§ **Text provided**:
- Cunningham in Campbeltown, Scotland, 2005

Background information
- Born: Philip Martin Cunningham 27 January 1960 (age 66)
- Origin: Edinburgh, Scotland
- Genres: Folk, Traditional Scottish, Celtic
- Occupations: Musician, Composer, Producer, Presenter
- Instruments: Accordion, Violin, Piano, Guitar, Tin whistle, Harmonium, Synthesizer, Mandolin, Irish Bouzouki, Bass guitar
- Years active: 1976–present

= Phil Cunningham (folk musician) =

Philip Martin Cunningham, MBE (born 27 January 1960 in Edinburgh, Scotland) is a Scottish folk musician and composer. He is best known for playing the accordion with Silly Wizard, as well as in other bands and in duets with his brother, Johnny. When they played together, they would egg each other on to play faster and faster, and try, light-heartedly, to trip each other up.

Phil has also collaborated with numerous other great Celtic musicians; one prominent example of this is his partnership with Aly Bain. The duo have (as of 2020) released nine albums, and between 1989 and 2019 they had a yearly spot at the New Year's Hogmanay Live broadcast on BBC Scotland.

==Biography==
Cunningham played accordion and violin from a young age. He attended school in Portobello, and was raised a member of the Church of Jesus Christ of Latter-day Saints, attending church regularly and playing organ. However, by age fifteen he had issues towards the Church and chose to leave. He now describes himself as a spiritualist.

At the age of 16, he left school and joined his older brother Johnny in the group Silly Wizard, where he sang and played accordion, tin whistle, harmonium, guitar, and synthesizer. He also wrote many of the group's songs. After the breakup of Silly Wizard, Phil and Johnny recorded two albums and toured with Irish siblings Mícheál Ó Domhnaill and Triona Ni Domhnaill as the quartet Relativity. Phil has since had a successful solo career, releasing the solo albums Airs & Graces and The Palomino Waltz and producing albums with Aly Bain, Mark Knopfler, Dolores Keane, Altan, Connie Dover and Kris Drever. He has also produced two albums for the quartet GiveWay.

§ **Directions for this task**: According to the text about Phil Cunningham, which group did he join when he left school at 16?

Records in a dataset:

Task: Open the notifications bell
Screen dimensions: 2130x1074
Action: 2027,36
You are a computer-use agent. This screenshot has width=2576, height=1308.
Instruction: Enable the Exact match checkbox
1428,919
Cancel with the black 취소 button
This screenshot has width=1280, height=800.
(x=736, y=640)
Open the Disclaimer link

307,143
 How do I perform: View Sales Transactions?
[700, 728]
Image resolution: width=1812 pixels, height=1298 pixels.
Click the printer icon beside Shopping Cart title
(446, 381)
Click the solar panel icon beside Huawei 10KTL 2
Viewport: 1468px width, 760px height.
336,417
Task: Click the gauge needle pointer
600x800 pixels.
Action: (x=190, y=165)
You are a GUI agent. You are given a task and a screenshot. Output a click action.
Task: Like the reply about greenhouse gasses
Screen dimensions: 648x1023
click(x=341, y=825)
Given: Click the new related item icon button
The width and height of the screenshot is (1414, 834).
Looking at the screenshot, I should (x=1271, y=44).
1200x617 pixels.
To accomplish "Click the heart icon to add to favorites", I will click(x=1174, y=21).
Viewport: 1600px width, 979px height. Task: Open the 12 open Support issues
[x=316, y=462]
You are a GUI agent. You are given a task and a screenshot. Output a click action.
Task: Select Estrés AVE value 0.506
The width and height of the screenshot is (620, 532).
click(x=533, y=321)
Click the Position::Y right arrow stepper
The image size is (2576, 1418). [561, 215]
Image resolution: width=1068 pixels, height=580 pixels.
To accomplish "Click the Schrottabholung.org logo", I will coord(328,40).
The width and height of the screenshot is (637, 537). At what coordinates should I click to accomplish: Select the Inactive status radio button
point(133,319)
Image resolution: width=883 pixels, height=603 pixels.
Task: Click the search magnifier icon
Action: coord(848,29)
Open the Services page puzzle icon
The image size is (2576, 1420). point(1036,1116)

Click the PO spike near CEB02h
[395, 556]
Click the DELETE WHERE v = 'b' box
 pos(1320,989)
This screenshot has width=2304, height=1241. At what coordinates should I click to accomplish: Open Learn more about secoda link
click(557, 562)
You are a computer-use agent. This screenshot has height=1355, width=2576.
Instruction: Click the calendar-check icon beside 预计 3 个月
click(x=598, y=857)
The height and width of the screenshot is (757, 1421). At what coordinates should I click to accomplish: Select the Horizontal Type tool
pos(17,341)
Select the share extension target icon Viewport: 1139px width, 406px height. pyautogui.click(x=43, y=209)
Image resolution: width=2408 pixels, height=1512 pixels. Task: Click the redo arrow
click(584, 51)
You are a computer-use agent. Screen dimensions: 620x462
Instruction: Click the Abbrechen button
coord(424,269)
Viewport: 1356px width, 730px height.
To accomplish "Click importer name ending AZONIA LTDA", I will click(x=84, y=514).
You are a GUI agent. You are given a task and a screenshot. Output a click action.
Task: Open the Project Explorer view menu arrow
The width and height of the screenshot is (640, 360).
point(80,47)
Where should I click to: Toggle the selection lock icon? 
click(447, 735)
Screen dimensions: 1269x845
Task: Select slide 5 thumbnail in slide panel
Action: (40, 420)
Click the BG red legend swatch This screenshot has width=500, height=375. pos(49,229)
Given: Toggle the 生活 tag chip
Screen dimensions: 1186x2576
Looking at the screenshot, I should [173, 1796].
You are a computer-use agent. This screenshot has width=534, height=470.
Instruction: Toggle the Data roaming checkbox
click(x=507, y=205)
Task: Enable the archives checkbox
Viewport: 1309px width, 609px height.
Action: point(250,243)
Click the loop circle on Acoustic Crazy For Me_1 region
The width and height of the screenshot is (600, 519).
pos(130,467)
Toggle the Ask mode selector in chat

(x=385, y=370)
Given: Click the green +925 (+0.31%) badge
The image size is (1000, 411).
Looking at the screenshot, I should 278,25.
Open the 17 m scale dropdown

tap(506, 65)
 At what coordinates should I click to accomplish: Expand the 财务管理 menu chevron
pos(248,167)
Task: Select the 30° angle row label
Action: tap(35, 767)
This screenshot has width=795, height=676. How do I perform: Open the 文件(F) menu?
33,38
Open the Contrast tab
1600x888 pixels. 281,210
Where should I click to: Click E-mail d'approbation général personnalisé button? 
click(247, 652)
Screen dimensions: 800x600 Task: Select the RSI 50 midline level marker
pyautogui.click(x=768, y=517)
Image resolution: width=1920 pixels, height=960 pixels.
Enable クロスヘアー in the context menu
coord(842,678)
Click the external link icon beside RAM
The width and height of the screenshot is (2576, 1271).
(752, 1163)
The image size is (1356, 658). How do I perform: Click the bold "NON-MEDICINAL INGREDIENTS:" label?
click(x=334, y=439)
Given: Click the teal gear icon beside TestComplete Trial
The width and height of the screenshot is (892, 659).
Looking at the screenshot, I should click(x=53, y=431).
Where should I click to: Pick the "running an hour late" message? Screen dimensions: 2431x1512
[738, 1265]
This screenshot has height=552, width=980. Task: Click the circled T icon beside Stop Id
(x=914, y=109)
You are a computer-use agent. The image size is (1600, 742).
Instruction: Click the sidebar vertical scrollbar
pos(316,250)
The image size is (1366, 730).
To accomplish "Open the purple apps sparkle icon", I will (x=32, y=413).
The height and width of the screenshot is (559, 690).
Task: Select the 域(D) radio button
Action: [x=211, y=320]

§ **Solution**: Silly Wizard, joining his older brother Johnny.